QUOTED PASSAGE:

BEGIN

Amazing flavor, and so fun and easy to make. Great with rice and naan - don't expect any leftovers!
- 680.38 g chicken breast fillets, cubed
- flour, for dredging
- salt (for dredging)
- pepper (for dredging)
- 340.19 g baby carrots
- 354.88 ml baby potatoes, peeled and halved
- 1 medium white onion, sliced
- 2 garlic cloves, minced
- 29.58 ml canola oil or 29.58 ml peanut oil
- 118.29 ml white wine
- 44.37-59.16 ml curry powder
- 1.23 ml cayenne pepper
- 4.92 ml ground ginger or 14.79 ml diced fresh gingerroot
- 9.85 ml peanut butter
- 425.24 g can chicken broth
- 368.54 g can coconut milk
- 59.14 ml water, t. cornstarch to thicken
- 9.85 ml cornstarch, to thicken
- chopped cilantro (to garnish)

END

DATA UNDER STUDY:
BEGIN

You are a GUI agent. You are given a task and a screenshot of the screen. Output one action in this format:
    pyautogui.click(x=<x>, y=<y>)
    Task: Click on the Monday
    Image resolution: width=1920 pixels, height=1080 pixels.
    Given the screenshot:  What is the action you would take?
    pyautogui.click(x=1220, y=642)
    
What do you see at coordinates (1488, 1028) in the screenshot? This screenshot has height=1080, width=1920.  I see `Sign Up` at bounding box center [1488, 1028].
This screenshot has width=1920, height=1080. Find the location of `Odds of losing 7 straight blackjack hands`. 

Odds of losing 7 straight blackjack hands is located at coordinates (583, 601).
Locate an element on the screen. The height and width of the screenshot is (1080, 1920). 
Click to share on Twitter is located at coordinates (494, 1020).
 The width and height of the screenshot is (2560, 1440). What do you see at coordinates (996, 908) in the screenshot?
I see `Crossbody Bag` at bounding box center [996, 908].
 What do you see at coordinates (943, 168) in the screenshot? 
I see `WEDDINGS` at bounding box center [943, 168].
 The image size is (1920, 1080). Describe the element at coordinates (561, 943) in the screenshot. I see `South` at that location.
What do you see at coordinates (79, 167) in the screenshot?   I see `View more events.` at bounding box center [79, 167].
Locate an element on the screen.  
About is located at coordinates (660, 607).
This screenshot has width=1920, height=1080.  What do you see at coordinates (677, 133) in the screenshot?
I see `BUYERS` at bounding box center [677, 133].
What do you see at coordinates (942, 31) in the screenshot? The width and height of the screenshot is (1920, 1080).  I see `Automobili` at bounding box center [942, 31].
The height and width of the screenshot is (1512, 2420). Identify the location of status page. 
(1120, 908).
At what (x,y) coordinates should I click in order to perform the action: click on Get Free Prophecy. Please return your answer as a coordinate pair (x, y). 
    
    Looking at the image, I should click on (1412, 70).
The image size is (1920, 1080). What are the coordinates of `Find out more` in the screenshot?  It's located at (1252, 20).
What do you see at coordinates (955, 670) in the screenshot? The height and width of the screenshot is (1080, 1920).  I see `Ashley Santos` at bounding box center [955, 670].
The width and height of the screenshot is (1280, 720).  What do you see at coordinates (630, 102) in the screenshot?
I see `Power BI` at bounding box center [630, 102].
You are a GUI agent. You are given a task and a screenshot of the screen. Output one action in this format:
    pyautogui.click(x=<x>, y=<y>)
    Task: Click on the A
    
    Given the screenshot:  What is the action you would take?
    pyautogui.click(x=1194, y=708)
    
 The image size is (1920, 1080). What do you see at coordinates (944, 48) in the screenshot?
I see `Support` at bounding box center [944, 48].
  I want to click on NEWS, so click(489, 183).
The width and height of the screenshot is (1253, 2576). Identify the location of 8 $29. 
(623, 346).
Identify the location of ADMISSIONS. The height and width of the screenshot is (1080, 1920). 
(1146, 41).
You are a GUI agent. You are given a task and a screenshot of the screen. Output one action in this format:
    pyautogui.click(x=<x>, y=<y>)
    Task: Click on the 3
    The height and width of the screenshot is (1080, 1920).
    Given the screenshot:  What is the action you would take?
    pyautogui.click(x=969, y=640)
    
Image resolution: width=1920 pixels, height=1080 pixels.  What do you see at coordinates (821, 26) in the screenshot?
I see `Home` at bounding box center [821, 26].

END

EXERCISE INSTRUCTIONS:
A - Answer these questions about the recipe:
(i) What two foods does the recipe say the dish goes well with?
(ii) How should the baby potatoes be prepared?
(iii) What is used to garnish the dish?
B - List every ingredient in the recipe that is marked as being for dredging.

EXERCISE RESULTS:
A -
(i) Rice and naan.
(ii) Peeled and halved.
(iii) Chopped cilantro.

B - Flour, salt, pepper